This class represents the I/O port attribute specification used to connect graph kernels to the external virtual platform ports representing global memory (DDR) connections.

Constructors

GMIO(const std::string& logical_name, int burst_length, int bandwidth);

This GMIO port attribute specification is used to connect AI Engine kernels with the DDR or connect PL blocks with the DDR. The logical_name is the name of the port as presented in the interface data sheet. The burst_length is the length of the DDR burst transaction (can be 64, 128, or 256 bytes), and the bandwidth is the average expected throughput in MB/s.

Member Functions

static void* malloc(size_t size);

The malloc method allocates contiguous physical memory space and returns the corresponding virtual address. It accepts a parameter, size, to specify how many bytes to be allocated. If successful, the pointer to the allocated memory space is returned. nullptr is returned in the event of a failure.

static void free(void* address);

The free method frees memory space allocated by GMIO::malloc.
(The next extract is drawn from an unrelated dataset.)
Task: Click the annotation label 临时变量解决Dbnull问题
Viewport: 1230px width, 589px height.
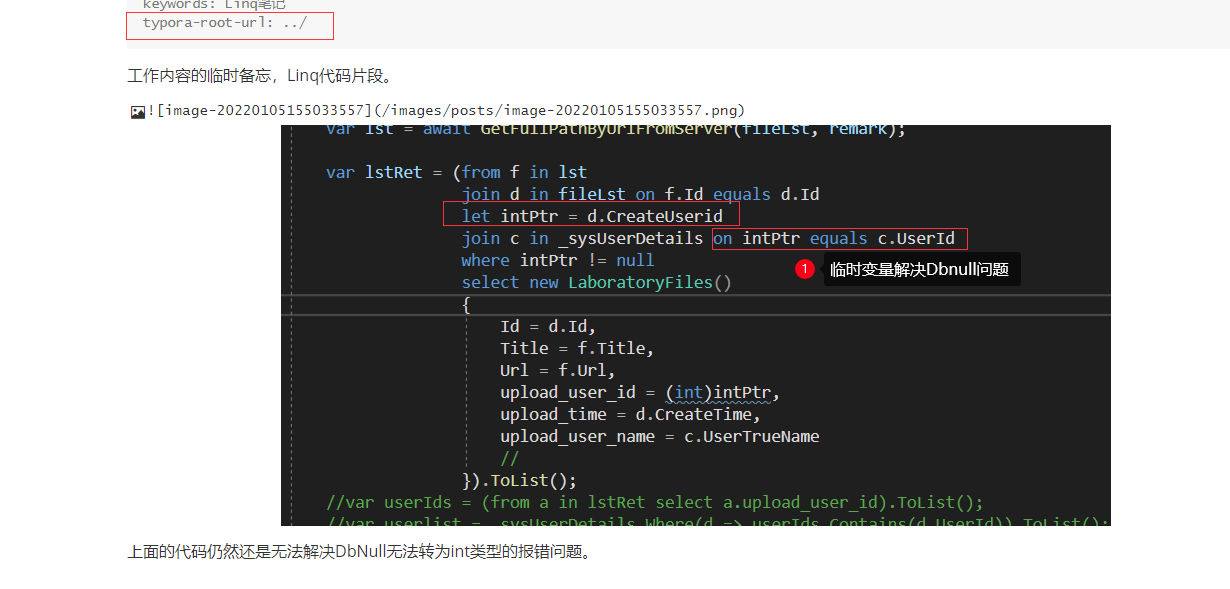Action: point(921,269)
return_code gm2aie_nb(const void* address, size_t transaction_size);

The gm2aie_nb method initiates a DDR to AI Engine transfer. The memory space for the transaction is specified by the address pointer and the transaction_size parameter (in bytes). The transaction memory space needs to be within the total memory space allocated by the GMIO::malloc method. This method can only be used by platform source GMIO objects. It is a non-blocking function in that it does not wait for the read transaction to complete.

return_code aie2gm_nb(void* address, size_t transaction_size);

The aie2gm_nb method initiates an AI Engine to DDR transfer. The memory space for the transaction is specified by the address pointer and the transaction_size parameter (in bytes). The transaction memory space needs to be within the total memory space allocated by the GMIO::malloc method. This method can only be used by platform sink GMIO objects. It is a non-blocking function in that it does not wait for the write transaction to complete.

return_code wait();

The wait method blocks until all the previously issued transactions are complete. This method is only applicable for GMIO objects connected to AI Engine.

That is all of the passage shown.